# [Reading text]

I studied the Cuban Revolution in college and thought that was going to be my time to take political action and that I had to be in shape to go to the mountains and fight a revolution, but my time never came, or so I thought, and I grew complacent in the Nineties, becoming an artist instead of a revolutionary. I wasn't really ready to take on a revolutionary cause in 2001, at 33 years old, and even if I was, I'm not sure what the cause would have been, so following W. became the cause. The historic way that he had stole the election in front of everyone's eyes followed quickly by 9-11, made me realize that I was finally living in a historical moment, and my response was to simply read the paper, and in hindsight that doesn't seem like much of a response, but at the time it felt like a big deal, because I had become so politically disillusioned, I hadn't done that in my adult life, even though I was taught and trained to be an informed member of the electorate. I cut out newspaper article after article (I didn't have a computer yet), amazed that I was living through history, but I had no idea how to respond, save to educate myself, and to stay on top of the news. I don't really have it in me to go into a blow by blow account of all the atrocities of the W. administration, but maybe I'll list a thing or two that I remember from an article I read sometime during the Bush years, that made a pretty cogent objective take for why W. was the worst President in the Nation's history.

1. He discredited belief in the representative system of government by at least giving the impression of stealing an election.

2. It was on his watch that America suffered one of its worst terrorist attacks in history.

3. W. blatantly lied us into the Iraq War with shifting rhetoric almost every day, and used this as a rationale to infringe on our privacy as citizens with an infamous piece of legislation called 'The Patriot Act,' that he passed through Congress on the heels of 9-11, but was apparently written up before the attacks... hmmm....

4. He was the first President to cut taxes in a time of war, creating unheard of debt, and robbing the Treasury like a drunken sailor.

5. W.'s garbling of the English language made us an international laughing stock, and a joke to ourselves.

(Records from a dataset)
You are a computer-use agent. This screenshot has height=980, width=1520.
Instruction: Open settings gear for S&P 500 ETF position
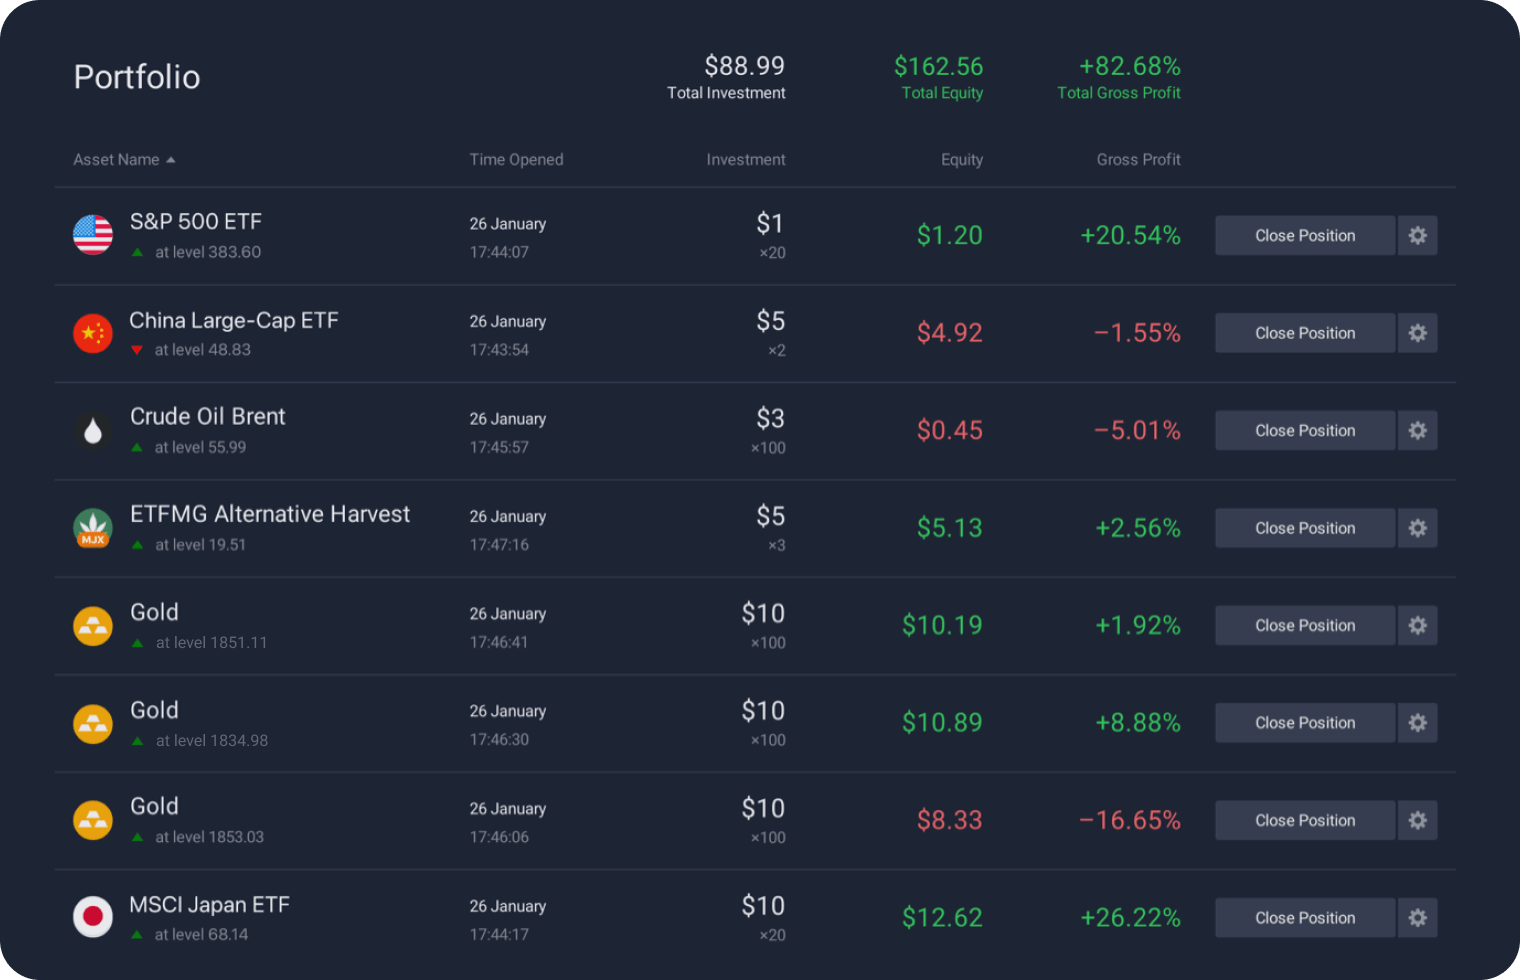[1417, 235]
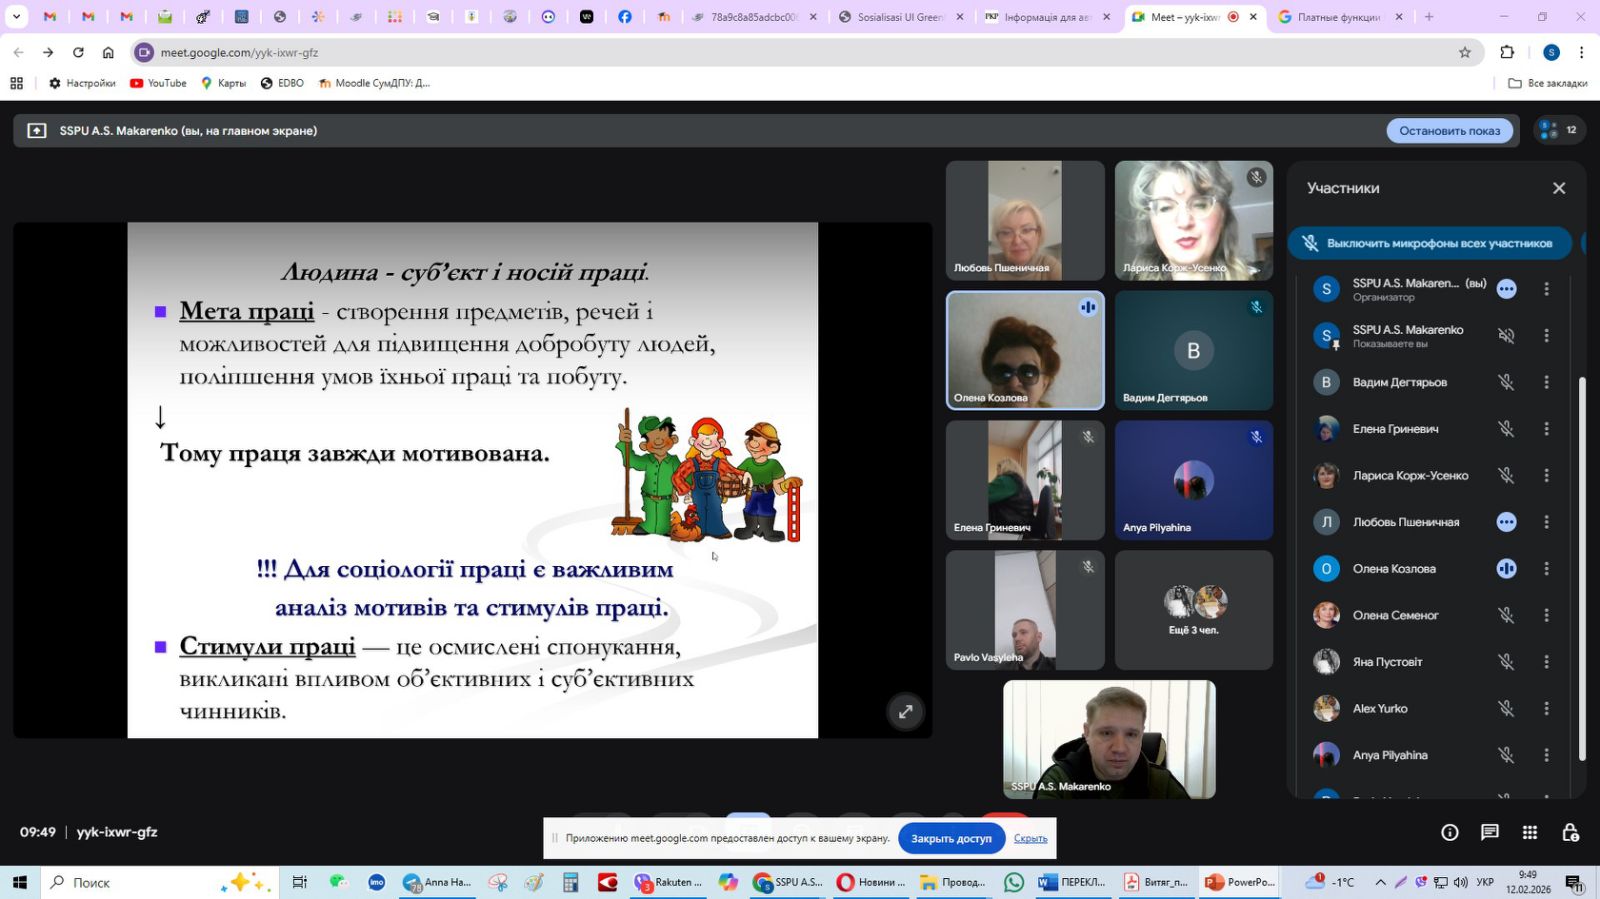Open host controls lock icon
This screenshot has height=899, width=1600.
(x=1570, y=832)
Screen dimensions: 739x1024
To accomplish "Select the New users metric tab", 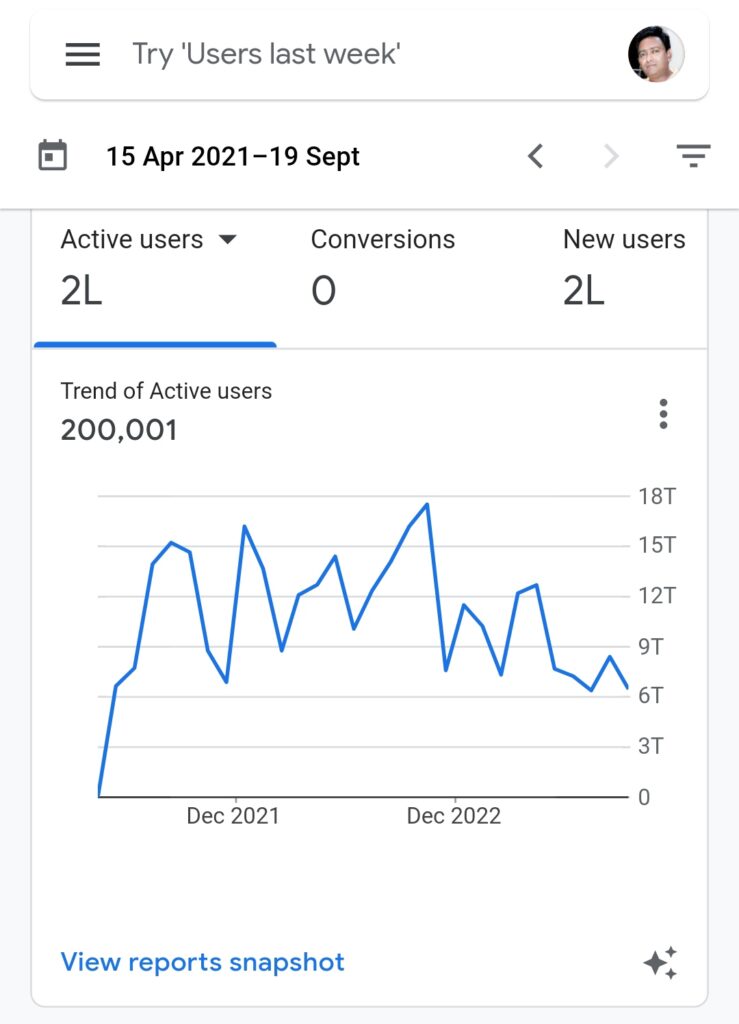I will (624, 266).
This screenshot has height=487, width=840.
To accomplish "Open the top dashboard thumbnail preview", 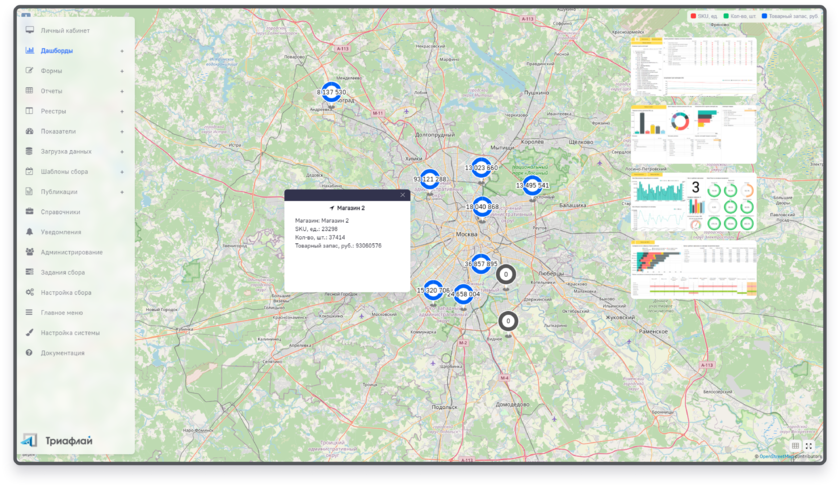I will point(693,68).
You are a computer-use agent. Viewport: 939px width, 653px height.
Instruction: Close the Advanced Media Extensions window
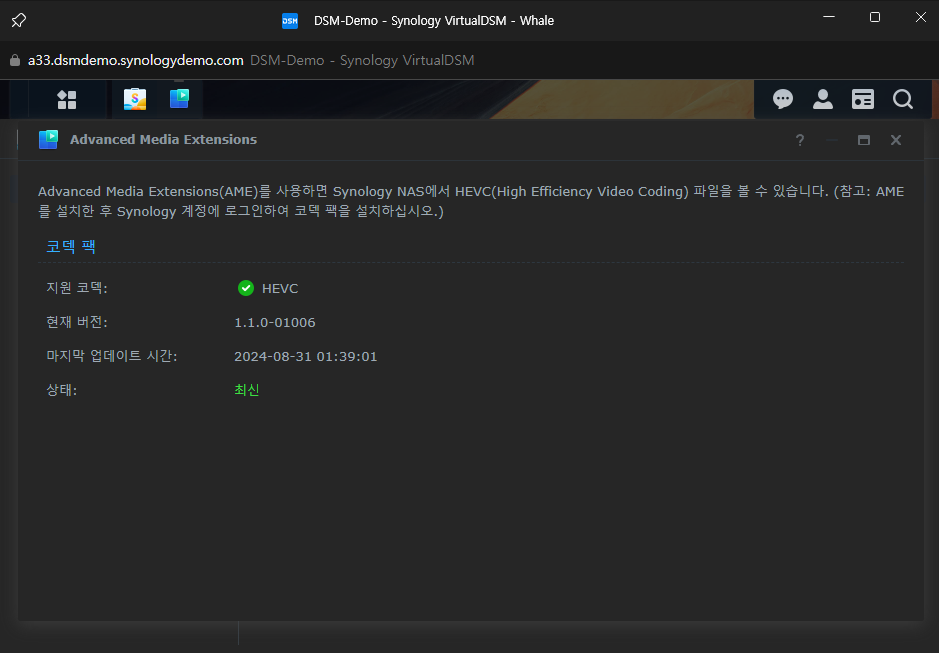click(x=896, y=140)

# [Required work]
Copy out the entire passage about the Bush presidency above, word for word.

# [Your response]
I studied the Cuban Revolution in college and thought that was going to be my time to take political action and that I had to be in shape to go to the mountains and fight a revolution, but my time never came, or so I thought, and I grew complacent in the Nineties, becoming an artist instead of a revolutionary. I wasn't really ready to take on a revolutionary cause in 2001, at 33 years old, and even if I was, I'm not sure what the cause would have been, so following W. became the cause. The historic way that he had stole the election in front of everyone's eyes followed quickly by 9-11, made me realize that I was finally living in a historical moment, and my response was to simply read the paper, and in hindsight that doesn't seem like much of a response, but at the time it felt like a big deal, because I had become so politically disillusioned, I hadn't done that in my adult life, even though I was taught and trained to be an informed member of the electorate. I cut out newspaper article after article (I didn't have a computer yet), amazed that I was living through history, but I had no idea how to respond, save to educate myself, and to stay on top of the news. I don't really have it in me to go into a blow by blow account of all the atrocities of the W. administration, but maybe I'll list a thing or two that I remember from an article I read sometime during the Bush years, that made a pretty cogent objective take for why W. was the worst President in the Nation's history.

1. He discredited belief in the representative system of government by at least giving the impression of stealing an election.

2. It was on his watch that America suffered one of its worst terrorist attacks in history.

3. W. blatantly lied us into the Iraq War with shifting rhetoric almost every day, and used this as a rationale to infringe on our privacy as citizens with an infamous piece of legislation called 'The Patriot Act,' that he passed through Congress on the heels of 9-11, but was apparently written up before the attacks... hmmm....

4. He was the first President to cut taxes in a time of war, creating unheard of debt, and robbing the Treasury like a drunken sailor.

5. W.'s garbling of the English language made us an international laughing stock, and a joke to ourselves.